The Uncertain Fungal Tree of Life: the Phylogenomics Solution (FTOL)

This is the final work review of the achievements made by Carlos Echavarri-Erasun (CEE) in his research project financed with EU Marie Curie International Reintegration funds. Carlos started his work on a Marie Curie grant to work on phylogenomics and Tree of life (TOL) in May 2006, submitted his first annual evaluation in May 2007, and now presents his final report in 2008 after 2 years working for the Fungal Diversity Center (CBS, KNAW) in Utrecht, the Netherlands.

This project mainly focused on using a wide spectrum of bioinformatics analyses to obtain a reliable picture on the evolution of the fungi to extract a representation of the fungal TOL (AFTOL). The approach was based on theoretical in silico analyses using genomic data available of 132 genomes (updated to March, 208), plus testing this theoretical approach in real life experiments to solve complex phylogenetic issues. Therefore, in this two years, CEE has performed an impressive amount of bioinformatics and computational work in which a large array of tools was used to manage very large amounts of genomic-data. As a result of this phylogenomic information, a very revealing picture was extracted that gives new perspectives about the evolution of the eukaryotes in general, and the fungi particular, in a very high detail.

This work has been developed in a team-work effort in our lab with great contributions from Dr Eiko Kuramae and bio-informatician Dr Vincent Robert. As expected, there were some project difficulties early on, however, new ideas emerged to shortcut them including focusing on secondary metabolism as a source of valuable phylogenetic markers. CEE studies in yeast metabolism during his United States graduate school experience had a positive impact on this approach because his familiarity with the metabolic pathways involved.

The secondary metabolism in eukaryotes produces a great diversity of chemicals to fulfill many different cellular tasks. Although, there is a rich metabolic diversity, the metabolic backbone from where these pathways emerged is quite conserved.
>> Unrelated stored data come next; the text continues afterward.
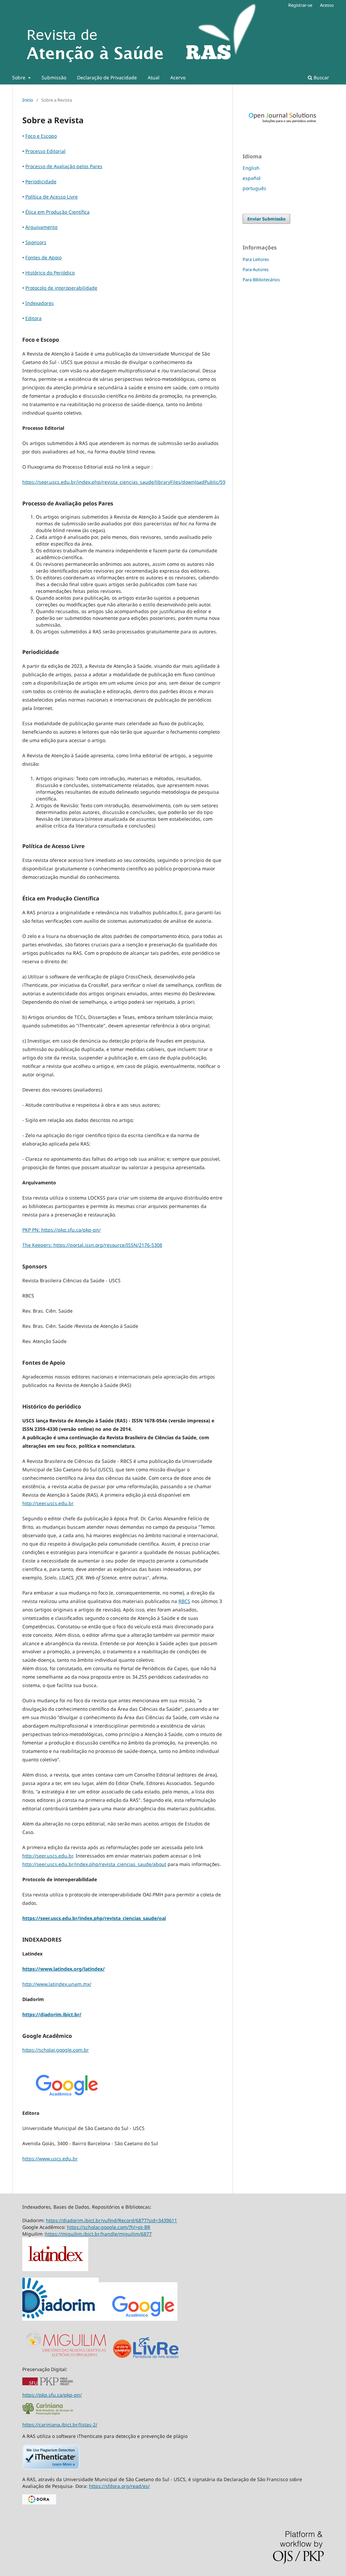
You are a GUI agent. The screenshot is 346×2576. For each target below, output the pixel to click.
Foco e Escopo (41, 136)
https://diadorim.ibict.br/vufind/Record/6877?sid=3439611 (111, 2220)
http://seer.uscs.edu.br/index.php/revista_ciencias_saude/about (94, 1864)
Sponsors (35, 242)
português (254, 188)
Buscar (320, 77)
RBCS (184, 1601)
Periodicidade (40, 181)
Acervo (178, 77)
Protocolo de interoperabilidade (61, 288)
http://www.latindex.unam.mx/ (56, 1984)
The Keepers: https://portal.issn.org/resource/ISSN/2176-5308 (92, 1245)
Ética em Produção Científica (57, 212)
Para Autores (256, 269)
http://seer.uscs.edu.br (48, 1503)
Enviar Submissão (266, 219)
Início (27, 100)
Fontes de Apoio (43, 257)
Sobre (19, 77)
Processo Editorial (45, 151)
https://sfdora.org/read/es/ (119, 2486)
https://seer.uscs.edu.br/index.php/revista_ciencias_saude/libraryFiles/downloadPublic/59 (123, 482)
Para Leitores (256, 259)
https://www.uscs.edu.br (50, 2158)
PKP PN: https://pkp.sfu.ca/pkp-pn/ (61, 1230)
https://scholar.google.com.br (55, 2050)
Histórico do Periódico (50, 272)
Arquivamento (41, 227)
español (252, 178)
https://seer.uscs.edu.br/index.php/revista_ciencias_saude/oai (94, 1918)
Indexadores (39, 303)
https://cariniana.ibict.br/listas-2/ (59, 2424)
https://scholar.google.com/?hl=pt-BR (108, 2227)
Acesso (327, 5)
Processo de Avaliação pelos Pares (63, 166)
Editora (33, 318)
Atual (153, 77)
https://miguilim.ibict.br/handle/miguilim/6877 (98, 2234)
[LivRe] (155, 2358)
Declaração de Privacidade (107, 77)
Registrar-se (300, 5)
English (251, 168)
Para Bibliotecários (261, 280)
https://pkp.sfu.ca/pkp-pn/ (52, 2395)
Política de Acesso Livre (51, 196)
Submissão (54, 77)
Indeed, the enzymes present in the mevalonic, isoprenoid and terpenoid pathways are quite conserved in bacteria, archaea and eukaryotes. These pathways appeared in a primitive anoxic world, however, the emergence of oxygen as a main atmospheric component due to the proliferation of oxygenic photosynthetic organisms, speed up the development of new pathways in which oxygen played a vital role.

In our studies, we have identified the sterol and steroid pathways as key elements in the modelling of the eukaryote lineage and their phylogeny. Indeed, the ergosterol pathway seems to act as a relevant marker that produces accurate phylogeny signal for the elucidation of the TOL. Furthermore, relevant implications on how a pathway evolves and develops seem to reflect precisely what occurred in the evolution of the eukarya, with emphasis on the animal-fungal split. There are, therefore, very significant findings that are currently being subject to testing for near future publication.